Migranti chiedono di uscire dal Centro di accoglienza di Pettino, D’Eramo: “Confermati i timori della Lega”.

“Ciò che è accaduto questa mattina all’Aquila conferma tutti i timori espressi dalla Lega, a più riprese, in questi mesi”. Lo dice il coordinatore regionale della Lega, il deputato aquilano Luigi D’Eramo, a proposito di quanto accaduto al centro di accoglienza straordinaria di Pettino.
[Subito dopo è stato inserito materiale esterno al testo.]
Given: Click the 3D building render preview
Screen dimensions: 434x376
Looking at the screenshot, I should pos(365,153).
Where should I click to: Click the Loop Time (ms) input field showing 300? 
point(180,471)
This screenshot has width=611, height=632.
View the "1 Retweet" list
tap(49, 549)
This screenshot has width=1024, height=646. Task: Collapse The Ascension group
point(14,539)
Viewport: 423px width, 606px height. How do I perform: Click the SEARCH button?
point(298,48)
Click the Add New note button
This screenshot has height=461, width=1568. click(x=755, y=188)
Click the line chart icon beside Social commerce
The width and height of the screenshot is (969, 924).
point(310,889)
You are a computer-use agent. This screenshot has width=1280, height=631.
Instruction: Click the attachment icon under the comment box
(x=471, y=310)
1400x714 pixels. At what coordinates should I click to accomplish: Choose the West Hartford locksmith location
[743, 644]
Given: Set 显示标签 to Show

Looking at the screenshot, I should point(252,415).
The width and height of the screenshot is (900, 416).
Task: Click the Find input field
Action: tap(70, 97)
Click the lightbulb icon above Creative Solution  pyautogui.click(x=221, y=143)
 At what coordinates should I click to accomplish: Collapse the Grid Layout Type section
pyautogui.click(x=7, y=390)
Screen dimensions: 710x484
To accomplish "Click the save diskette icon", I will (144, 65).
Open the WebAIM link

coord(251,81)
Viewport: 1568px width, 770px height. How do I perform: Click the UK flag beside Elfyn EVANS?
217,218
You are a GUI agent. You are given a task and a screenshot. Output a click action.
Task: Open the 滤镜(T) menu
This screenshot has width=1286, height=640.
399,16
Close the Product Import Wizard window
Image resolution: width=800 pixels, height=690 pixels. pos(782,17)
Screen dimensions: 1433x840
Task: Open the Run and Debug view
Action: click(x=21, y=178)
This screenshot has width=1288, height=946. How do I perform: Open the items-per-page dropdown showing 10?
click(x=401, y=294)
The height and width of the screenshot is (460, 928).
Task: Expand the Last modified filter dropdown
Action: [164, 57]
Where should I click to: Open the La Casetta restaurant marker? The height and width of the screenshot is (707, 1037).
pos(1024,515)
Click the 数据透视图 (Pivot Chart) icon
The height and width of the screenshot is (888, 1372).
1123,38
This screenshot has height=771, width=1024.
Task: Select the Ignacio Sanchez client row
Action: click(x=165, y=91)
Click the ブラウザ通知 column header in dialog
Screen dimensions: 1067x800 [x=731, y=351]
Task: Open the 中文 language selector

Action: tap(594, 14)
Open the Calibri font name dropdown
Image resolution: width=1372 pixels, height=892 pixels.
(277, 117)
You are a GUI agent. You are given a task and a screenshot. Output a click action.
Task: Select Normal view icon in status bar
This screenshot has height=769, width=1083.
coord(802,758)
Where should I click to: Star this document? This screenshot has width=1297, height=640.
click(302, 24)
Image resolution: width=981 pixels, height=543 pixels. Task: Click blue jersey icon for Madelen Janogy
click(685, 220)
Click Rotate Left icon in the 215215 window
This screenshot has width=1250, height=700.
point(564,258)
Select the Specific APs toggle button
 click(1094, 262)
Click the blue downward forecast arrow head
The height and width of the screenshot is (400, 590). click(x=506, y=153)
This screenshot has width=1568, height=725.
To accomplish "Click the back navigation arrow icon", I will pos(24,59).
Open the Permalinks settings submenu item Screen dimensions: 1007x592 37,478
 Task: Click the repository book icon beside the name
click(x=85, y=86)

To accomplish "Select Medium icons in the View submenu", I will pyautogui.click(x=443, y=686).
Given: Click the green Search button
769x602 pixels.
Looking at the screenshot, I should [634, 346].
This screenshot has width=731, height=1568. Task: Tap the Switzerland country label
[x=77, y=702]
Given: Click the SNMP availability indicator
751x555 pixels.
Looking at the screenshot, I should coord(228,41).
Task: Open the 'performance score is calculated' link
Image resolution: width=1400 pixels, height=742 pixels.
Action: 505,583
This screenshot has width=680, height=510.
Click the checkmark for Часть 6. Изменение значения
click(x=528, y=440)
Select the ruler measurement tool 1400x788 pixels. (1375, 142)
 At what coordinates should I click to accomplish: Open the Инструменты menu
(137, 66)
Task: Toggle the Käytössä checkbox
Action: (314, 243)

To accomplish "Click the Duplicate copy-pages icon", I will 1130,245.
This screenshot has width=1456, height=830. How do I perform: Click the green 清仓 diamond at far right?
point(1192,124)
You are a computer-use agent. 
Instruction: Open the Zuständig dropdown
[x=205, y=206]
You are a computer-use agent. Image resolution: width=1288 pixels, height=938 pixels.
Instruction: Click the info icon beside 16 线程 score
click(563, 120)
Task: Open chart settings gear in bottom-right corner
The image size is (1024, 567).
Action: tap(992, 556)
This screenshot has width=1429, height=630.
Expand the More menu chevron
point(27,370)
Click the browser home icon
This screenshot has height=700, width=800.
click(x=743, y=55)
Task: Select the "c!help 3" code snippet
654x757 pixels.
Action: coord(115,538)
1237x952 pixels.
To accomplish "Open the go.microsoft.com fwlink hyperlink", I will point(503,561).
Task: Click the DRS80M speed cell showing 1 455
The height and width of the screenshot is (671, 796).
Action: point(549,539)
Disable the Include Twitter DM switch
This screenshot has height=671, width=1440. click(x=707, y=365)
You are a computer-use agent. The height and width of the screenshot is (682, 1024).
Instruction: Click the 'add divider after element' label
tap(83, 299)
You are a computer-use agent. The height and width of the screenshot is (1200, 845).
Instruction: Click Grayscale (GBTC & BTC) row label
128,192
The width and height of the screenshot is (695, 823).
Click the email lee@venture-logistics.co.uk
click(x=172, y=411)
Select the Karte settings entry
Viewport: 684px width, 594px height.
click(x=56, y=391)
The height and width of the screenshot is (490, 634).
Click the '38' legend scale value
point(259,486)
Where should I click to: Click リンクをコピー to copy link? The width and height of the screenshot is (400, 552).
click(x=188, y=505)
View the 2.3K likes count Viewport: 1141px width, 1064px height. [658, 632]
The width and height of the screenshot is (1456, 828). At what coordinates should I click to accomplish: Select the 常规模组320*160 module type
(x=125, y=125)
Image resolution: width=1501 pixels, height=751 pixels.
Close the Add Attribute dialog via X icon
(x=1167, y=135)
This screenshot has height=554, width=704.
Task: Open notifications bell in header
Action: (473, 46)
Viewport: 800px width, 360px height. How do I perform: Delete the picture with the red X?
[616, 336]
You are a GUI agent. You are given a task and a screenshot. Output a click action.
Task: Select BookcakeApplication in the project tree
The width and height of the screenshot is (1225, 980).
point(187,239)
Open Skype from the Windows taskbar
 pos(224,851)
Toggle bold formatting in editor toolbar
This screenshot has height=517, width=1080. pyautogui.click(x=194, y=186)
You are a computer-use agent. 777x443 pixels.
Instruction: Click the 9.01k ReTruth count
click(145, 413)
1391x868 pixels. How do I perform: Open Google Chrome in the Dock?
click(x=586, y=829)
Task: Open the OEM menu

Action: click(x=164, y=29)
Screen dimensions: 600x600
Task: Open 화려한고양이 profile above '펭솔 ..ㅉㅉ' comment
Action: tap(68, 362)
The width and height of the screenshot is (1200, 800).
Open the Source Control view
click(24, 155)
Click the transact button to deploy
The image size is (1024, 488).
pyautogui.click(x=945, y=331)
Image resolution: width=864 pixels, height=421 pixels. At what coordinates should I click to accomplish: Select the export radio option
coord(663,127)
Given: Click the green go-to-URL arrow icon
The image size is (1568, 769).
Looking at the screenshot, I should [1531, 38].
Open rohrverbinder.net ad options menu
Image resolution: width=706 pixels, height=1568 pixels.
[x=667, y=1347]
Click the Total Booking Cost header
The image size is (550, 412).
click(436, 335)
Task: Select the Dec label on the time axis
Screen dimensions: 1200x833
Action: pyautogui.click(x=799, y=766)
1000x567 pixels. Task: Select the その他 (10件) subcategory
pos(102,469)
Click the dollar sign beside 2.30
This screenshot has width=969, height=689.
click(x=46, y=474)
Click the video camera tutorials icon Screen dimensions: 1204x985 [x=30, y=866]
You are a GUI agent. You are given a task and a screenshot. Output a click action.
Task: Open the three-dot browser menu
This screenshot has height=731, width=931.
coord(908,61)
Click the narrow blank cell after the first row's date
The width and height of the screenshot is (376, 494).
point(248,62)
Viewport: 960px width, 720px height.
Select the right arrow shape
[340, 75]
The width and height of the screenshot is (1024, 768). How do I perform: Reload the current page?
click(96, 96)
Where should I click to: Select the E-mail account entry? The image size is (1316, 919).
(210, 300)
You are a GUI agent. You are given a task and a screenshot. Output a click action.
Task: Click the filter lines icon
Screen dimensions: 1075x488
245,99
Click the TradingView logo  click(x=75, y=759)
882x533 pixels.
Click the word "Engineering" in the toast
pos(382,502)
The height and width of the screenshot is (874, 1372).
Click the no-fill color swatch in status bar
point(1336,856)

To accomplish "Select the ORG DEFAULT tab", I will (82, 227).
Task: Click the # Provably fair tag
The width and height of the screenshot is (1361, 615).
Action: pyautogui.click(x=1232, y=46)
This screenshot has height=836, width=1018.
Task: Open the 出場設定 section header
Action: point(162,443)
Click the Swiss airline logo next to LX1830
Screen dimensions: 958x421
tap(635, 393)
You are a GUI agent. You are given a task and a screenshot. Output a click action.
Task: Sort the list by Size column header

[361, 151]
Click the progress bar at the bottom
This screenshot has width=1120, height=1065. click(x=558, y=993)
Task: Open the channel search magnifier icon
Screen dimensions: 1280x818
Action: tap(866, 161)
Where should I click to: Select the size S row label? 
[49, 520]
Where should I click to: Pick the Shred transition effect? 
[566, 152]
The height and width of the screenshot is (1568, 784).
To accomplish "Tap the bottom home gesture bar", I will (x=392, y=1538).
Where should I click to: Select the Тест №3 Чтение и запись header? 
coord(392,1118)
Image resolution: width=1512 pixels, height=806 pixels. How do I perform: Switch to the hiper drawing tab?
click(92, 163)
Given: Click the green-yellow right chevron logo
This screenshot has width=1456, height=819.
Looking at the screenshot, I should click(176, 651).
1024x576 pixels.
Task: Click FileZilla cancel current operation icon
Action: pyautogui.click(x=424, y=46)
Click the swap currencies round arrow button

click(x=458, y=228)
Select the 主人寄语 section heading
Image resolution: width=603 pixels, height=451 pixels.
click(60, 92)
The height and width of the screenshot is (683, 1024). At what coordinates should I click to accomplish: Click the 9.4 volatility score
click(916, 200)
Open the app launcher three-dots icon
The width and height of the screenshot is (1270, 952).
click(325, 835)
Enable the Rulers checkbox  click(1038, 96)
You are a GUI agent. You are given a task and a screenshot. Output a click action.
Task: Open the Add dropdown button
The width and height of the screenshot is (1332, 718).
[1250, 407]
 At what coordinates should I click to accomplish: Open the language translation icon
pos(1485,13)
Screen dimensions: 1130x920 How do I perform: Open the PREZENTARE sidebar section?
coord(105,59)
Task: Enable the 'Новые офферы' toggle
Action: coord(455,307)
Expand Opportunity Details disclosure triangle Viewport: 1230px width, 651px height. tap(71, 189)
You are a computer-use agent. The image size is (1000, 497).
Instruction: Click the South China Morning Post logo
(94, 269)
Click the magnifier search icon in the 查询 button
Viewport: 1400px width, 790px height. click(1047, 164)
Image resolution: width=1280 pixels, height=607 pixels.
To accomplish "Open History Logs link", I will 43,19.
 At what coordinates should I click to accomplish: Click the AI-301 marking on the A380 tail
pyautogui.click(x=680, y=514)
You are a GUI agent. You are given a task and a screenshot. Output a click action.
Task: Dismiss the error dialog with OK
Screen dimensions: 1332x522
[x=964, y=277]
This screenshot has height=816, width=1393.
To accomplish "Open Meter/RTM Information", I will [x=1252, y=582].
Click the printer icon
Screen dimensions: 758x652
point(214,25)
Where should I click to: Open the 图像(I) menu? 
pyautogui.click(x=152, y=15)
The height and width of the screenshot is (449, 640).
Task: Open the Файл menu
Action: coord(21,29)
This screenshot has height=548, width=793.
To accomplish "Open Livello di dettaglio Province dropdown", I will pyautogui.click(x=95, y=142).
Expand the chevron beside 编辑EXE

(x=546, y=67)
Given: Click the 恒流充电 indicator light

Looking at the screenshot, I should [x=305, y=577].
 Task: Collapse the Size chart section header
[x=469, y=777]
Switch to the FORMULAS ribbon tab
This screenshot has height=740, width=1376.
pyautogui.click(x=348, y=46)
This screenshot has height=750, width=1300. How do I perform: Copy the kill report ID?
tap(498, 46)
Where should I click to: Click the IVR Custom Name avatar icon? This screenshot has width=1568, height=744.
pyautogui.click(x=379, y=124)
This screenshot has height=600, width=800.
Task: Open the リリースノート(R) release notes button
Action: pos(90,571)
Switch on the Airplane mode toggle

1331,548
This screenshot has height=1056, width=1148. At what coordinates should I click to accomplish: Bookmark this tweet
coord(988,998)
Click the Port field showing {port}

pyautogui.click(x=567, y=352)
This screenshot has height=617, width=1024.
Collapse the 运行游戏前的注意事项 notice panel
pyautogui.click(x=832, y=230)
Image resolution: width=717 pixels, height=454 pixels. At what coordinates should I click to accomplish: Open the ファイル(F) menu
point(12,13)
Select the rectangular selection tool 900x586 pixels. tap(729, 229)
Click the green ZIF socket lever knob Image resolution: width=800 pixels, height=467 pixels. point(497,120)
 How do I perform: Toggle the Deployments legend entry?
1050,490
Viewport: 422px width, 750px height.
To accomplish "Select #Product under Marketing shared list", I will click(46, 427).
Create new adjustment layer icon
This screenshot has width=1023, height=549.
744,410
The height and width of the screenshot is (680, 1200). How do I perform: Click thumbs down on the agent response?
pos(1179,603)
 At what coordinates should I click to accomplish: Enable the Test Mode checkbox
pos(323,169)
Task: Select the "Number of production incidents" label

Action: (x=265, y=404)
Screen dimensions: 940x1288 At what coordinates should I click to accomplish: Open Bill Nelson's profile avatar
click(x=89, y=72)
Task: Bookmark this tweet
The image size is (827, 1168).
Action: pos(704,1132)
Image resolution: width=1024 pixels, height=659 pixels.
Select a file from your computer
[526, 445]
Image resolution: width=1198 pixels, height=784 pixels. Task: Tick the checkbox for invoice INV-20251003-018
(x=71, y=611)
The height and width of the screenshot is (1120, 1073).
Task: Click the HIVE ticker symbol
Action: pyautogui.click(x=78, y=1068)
“Avevamo già denunciato – attacca D’Eramo – l’inadeguatezza della situazione. A partire dall’arrivo di migranti che vengono sistematicamente trovati positivi al coronavirus solo una volta sul territorio, con dubbi enormi sulla regolarità dei controlli che dovrebbero essere effettuati a monte;e poi ancora sull’idoneità delle strutture preposte all’accoglienza che vengono reperite sul territorio. La ‘rivolta’ dei migranti di questa mattina all’Aquila palesa tutte le difficoltà della convivenza forzata all’interno dei Cas. È pressoché impossibile gestire serenamente persone positive e negative, con le relative prerogative, inoltre, è inammissibile che la tranquillità e la sicurezza di interi quartieri possa essere minata da questi arrivi scriteriati. Sono a rischio ordine pubblico e diritto alla salute dei cittadini che vivono sui territori. La misura è colma: la Lega è pronta ad innalzare il livello della mobilitazione. Basta con gli arrivi, basta con le tensioni, basta con controlli fasulli: combatteremo per ripristinare la normalità e il diritto a vivere serenamente”.